36. The apparatus of claim 35 further comprising:
means for sensing the arrival of the area of the web to be inspected and means, responsive to said sensing means, for actuating said video camera to generate a real time image of the area to be inspected.

37. The apparatus of claim 35 wherein said processing means is an optical processor.

38. The apparatus of claim 35 wherein said control means is a programmable logic controller.

39. The apparatus of claim 36 wherein said sensing means is an optical fiber sensor.

40. The apparatus of claim 35 further comprising:
a light source disposed adjacent the web to illuminate the area to be inspected.

41. The apparatus of claim 35 further comprising:
a frame unload station, responsive to said control means and disposed at the trailing end of the apparatus, said station being operable reject the processed web of material therefrom in response to a fault signal indicating a defect in the web.

42. The apparatus of claim 35 wherein said control means halts the operation of the apparatus in response to a fault signal.

43. The apparatus of claim 35 further comprising display means, responsive to said control means and to said fault signal, for displaying a message to the operator of the apparatus indicating that a defect has been detected.
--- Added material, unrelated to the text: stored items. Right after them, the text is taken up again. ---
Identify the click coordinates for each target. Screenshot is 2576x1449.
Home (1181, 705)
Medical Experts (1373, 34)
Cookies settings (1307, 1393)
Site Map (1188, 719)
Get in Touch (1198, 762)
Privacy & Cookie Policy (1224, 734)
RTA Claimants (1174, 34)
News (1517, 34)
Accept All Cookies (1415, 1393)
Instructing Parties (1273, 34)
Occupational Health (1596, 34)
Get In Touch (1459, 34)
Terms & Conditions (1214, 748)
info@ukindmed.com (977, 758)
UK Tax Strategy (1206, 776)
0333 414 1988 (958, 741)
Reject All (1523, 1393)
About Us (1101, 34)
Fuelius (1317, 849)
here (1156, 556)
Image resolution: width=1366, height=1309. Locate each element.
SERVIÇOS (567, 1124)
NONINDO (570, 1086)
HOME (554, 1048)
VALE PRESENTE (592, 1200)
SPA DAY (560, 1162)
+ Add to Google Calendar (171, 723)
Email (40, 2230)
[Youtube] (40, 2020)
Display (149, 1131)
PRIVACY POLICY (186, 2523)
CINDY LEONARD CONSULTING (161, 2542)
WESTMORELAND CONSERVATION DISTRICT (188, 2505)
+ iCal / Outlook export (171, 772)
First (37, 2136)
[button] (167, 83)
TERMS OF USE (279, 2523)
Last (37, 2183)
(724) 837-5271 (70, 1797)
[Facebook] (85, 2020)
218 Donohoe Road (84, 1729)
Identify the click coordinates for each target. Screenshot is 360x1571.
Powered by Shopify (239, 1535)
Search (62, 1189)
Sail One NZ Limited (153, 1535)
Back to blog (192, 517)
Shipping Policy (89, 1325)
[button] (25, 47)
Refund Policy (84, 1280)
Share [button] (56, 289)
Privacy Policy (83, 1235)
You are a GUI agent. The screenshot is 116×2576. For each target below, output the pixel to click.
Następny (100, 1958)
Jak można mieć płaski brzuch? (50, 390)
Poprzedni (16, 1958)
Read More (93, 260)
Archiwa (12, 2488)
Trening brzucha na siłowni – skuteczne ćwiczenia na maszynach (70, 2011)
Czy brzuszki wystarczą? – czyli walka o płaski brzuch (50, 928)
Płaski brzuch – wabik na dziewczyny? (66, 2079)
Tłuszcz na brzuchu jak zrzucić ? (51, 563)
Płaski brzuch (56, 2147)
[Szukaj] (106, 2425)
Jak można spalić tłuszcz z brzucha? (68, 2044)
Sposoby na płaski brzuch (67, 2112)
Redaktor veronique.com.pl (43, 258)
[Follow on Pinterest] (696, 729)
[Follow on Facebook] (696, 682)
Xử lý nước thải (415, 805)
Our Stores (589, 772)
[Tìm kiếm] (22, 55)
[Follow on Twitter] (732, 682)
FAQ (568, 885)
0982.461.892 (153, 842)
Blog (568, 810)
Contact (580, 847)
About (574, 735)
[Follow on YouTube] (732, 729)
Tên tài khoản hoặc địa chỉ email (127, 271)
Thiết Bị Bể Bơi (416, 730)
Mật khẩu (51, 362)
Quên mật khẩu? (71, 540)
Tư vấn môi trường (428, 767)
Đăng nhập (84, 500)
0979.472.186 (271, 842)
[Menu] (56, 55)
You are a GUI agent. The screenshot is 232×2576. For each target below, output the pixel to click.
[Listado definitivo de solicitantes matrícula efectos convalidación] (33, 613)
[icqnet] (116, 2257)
44. For use with a machine for making sealed sterile suture packages in which a web of foil stock is fed from a roll into the leading edge of the machine to be processed, apparatus for sequentially advancing the web in themachine, comprising:
a reciprocating carriage capable of reciprocal movement in the direction of travel of the web between the upstream and downstream ends of the apparatus;
gripping means mounted on said moveable head for releasably gripping the web;
a pair of guide rails for slidably supporting said carriage and maintaining alignment of said carriage and the web;
a screw shaft adapted to engage said carriage, said screw shaft causing said carriage to advance from the upstream to the downstream end of the apparatus in response to rotation of said shaft in a first direction and causing said carriage to retract from the downstream to the upstream end of the apparatus in response to rotation of said shaft in a second direction;
a servomotor being connected to said screw shaft;
a power source for selectively energizing said servomotor; and control means connected to said power source and said gripping means for controlling said gripping means to selectively grip and release the web and for controlling the application and polarity of voltage to said servomotor.

45. The apparatus of claim 44 wherein said gripping means includes a releasable clamp and pneumatically actuated cylinder for selectively actuating and releasing said clamp in response to said control means.

46. The apparatus of claim 44 wherein said servomotor and said screw shaft are each connected to a pulley and said pulleys are connected by a timing belt.

47. The apparatus of claim 44 wherein said control means includes a programmable logic controller.

48. For use with a machine for making sealed sterile suture packages in which a web of foil stock is fed from a roll into the leading edge of the machine to be processed, apparatus for sequentially advancing the web in themachine, comprising:
a moveable carriage capable of reciprocal movement in the direction of travel of the web between the upstream and downstream end of the apparatus;
a pair of guide rails for slidably supporting said carriage as it moves between the upstream and downstream ends of the apparatus;
a clamp mounted on said moveable carriage for releasably gripping the web;
an hydraulically actuated cylinder mechanically connected to said clamp for selectively releasing and engaging said clamp;
a screw shaft adapted to engage said carriage and causing said carriage to advance from the upstream to the downstream end of the apparatus in response to rotation of said shaft in a first direction and causing said carriage to retract from the downstream to the upstream end of the apparatus in response to rotation of said shaft in a second direction;
a servomotor connected to said screw shaft;
a power source; and a programmable logic controller connected to said hydraulically actuated cylinder and to said servomotor for controlling the release and engagement of the web by the clamp and for controlling the application and polarity of voltage from said power source to said servomotor.